Rewrite the lines of the listing below from the line with "Point to the tyre size 185/55R15-81" up to and including the line with "Viewport: 664px width, 938px height. [300, 805]", leaving the requests unchanged and shifting every coordinate in the answers up by 107.

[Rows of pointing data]

— START —

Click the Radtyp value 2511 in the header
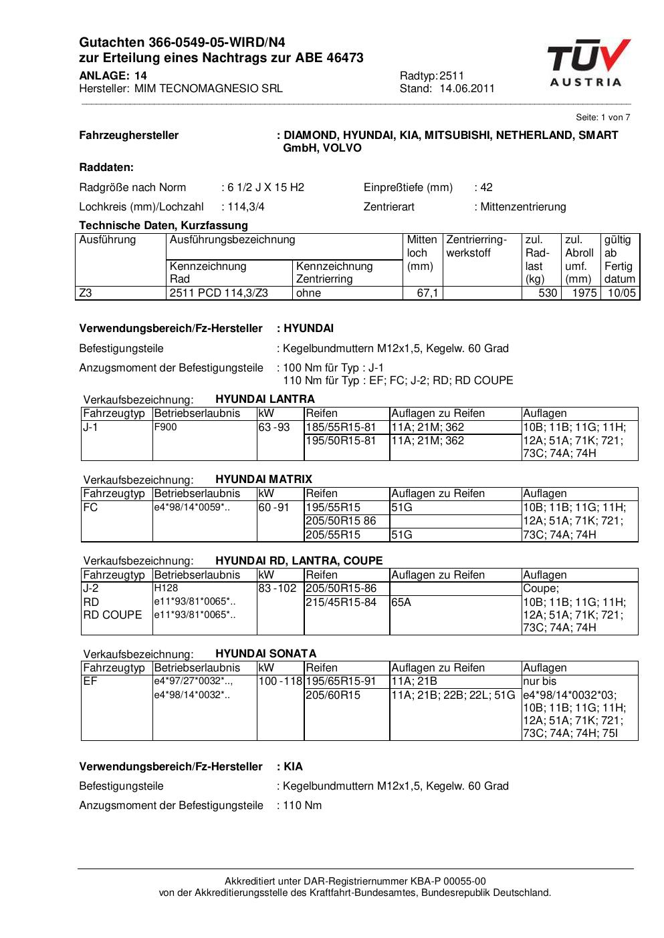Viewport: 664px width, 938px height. [451, 75]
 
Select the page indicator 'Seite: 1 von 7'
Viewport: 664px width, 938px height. [602, 118]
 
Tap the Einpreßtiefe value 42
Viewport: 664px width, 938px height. [486, 187]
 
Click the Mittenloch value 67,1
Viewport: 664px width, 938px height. [428, 293]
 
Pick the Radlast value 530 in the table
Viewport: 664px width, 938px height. [548, 293]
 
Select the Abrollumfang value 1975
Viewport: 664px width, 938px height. [584, 293]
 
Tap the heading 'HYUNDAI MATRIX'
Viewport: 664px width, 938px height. [263, 479]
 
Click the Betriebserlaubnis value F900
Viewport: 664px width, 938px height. [165, 427]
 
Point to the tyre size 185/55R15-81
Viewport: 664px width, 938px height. [341, 427]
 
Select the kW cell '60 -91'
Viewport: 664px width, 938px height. [273, 507]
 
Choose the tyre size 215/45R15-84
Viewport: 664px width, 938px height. [341, 602]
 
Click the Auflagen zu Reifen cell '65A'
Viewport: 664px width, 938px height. [401, 602]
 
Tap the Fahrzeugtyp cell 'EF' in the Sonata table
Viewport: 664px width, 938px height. [90, 681]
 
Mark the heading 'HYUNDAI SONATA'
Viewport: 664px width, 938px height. [265, 653]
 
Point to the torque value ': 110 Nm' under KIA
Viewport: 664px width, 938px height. [300, 805]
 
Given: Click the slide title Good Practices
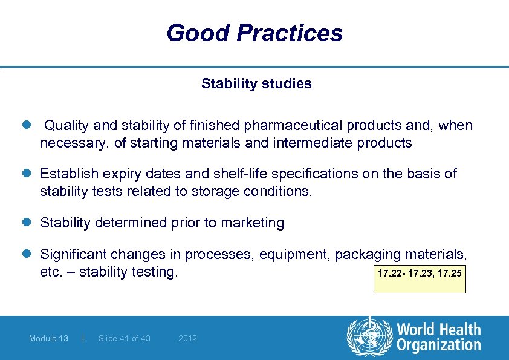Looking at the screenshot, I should (x=254, y=33).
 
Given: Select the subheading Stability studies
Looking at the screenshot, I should (x=256, y=83).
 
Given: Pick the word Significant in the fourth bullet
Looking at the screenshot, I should (x=73, y=254).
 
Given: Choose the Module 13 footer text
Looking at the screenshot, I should (x=48, y=338).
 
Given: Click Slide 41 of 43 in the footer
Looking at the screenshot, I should (x=124, y=338).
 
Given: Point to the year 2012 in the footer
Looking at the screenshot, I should (x=187, y=338).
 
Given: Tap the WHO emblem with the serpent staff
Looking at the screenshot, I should (x=369, y=337).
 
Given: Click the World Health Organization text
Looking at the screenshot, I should (x=438, y=337).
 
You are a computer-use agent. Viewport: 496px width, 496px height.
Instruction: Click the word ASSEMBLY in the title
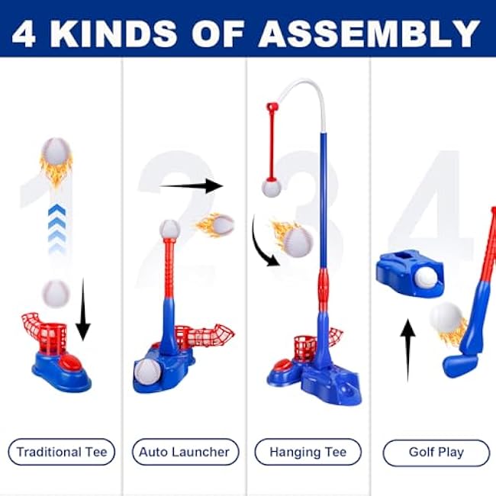[369, 34]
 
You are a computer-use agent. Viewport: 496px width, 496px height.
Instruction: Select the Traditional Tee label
[62, 452]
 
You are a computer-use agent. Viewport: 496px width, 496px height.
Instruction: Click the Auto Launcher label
[185, 452]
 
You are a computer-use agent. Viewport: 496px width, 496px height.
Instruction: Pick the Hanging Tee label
[308, 452]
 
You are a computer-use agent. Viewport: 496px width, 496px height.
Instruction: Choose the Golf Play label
[436, 453]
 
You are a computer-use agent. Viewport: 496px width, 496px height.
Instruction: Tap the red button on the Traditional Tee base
[71, 362]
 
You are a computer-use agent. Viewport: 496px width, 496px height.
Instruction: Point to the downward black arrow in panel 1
[83, 309]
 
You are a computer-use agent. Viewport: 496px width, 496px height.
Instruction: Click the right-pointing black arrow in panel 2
[192, 186]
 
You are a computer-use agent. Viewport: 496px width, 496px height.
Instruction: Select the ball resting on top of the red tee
[169, 230]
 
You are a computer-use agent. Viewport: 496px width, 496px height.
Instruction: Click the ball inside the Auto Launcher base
[147, 372]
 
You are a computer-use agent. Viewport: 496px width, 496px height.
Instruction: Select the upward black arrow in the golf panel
[407, 350]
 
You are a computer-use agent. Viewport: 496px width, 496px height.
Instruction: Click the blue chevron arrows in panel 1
[57, 228]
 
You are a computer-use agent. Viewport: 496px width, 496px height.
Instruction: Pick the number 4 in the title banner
[24, 34]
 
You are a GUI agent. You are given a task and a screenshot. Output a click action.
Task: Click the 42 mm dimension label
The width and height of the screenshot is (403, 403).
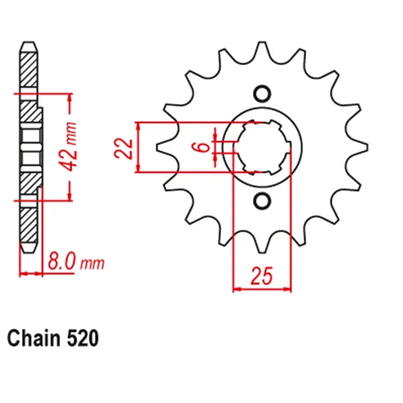[x=72, y=146]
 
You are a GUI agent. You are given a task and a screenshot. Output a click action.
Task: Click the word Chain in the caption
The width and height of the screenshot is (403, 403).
[x=34, y=338]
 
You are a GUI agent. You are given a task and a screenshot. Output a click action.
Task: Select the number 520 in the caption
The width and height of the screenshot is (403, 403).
[x=82, y=338]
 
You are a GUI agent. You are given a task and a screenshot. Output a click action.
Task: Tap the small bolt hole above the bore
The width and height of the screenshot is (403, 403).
[x=261, y=94]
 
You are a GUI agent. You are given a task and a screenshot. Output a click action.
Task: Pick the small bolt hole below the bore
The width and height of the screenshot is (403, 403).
[x=261, y=201]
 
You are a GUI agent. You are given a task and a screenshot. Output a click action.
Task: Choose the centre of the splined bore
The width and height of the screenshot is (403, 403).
[x=261, y=148]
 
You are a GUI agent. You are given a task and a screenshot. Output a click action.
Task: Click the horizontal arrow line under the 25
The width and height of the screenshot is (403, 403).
[x=262, y=290]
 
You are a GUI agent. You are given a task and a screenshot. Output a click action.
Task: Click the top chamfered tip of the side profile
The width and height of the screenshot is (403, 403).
[x=29, y=44]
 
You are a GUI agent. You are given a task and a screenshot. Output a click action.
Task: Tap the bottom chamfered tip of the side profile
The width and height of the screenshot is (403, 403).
[x=29, y=249]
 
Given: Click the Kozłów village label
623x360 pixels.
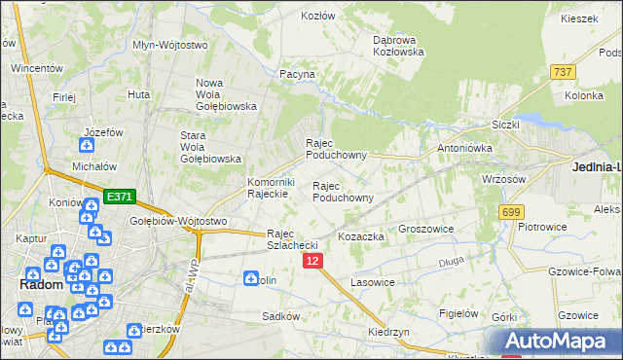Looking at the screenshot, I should tap(318, 17).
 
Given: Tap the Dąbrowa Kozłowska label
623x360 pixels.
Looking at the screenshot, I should tap(399, 46).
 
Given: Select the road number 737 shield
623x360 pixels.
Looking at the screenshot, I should tap(563, 72).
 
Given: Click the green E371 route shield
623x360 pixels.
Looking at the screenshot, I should tap(120, 198).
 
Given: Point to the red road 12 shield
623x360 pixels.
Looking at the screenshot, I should tap(312, 261).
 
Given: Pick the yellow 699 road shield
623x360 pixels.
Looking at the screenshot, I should tap(510, 211).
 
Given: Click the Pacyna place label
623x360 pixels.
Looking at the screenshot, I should tap(298, 74).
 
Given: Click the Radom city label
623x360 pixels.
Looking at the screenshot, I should tap(42, 285).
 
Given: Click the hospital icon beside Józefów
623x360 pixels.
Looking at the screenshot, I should tap(87, 146).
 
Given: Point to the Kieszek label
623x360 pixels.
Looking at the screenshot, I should tap(578, 19).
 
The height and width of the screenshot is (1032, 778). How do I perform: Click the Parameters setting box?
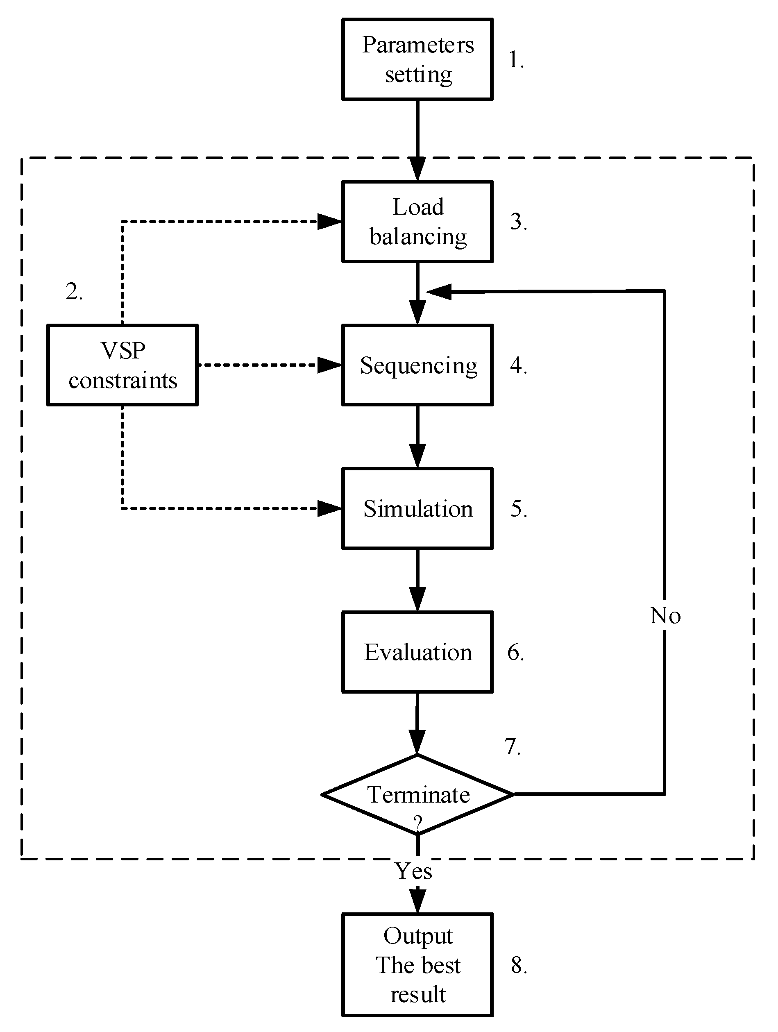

— END —

_Answer for the task_.
Point to the tyre size 185/55R15-81
Viewport: 664px width, 938px height. [448, 534]
 
Select the kW cell '60 -91'
Viewport: 664px width, 938px height. [380, 614]
 
Choose the tyre size 215/45R15-84
Viewport: 664px width, 938px height. [448, 709]
 
Click the Auflagen zu Reifen cell '65A'
Viewport: 664px width, 938px height. [508, 709]
 
Tap the Fahrzeugtyp cell 'EF' in the Sonata table
Viewport: 664px width, 938px height. [197, 788]
 
Mark the heading 'HYUNDAI SONATA'
Viewport: 664px width, 938px height. [372, 760]
 
Point to the torque value ': 110 Nm' under KIA
Viewport: 664px width, 938px height. [407, 912]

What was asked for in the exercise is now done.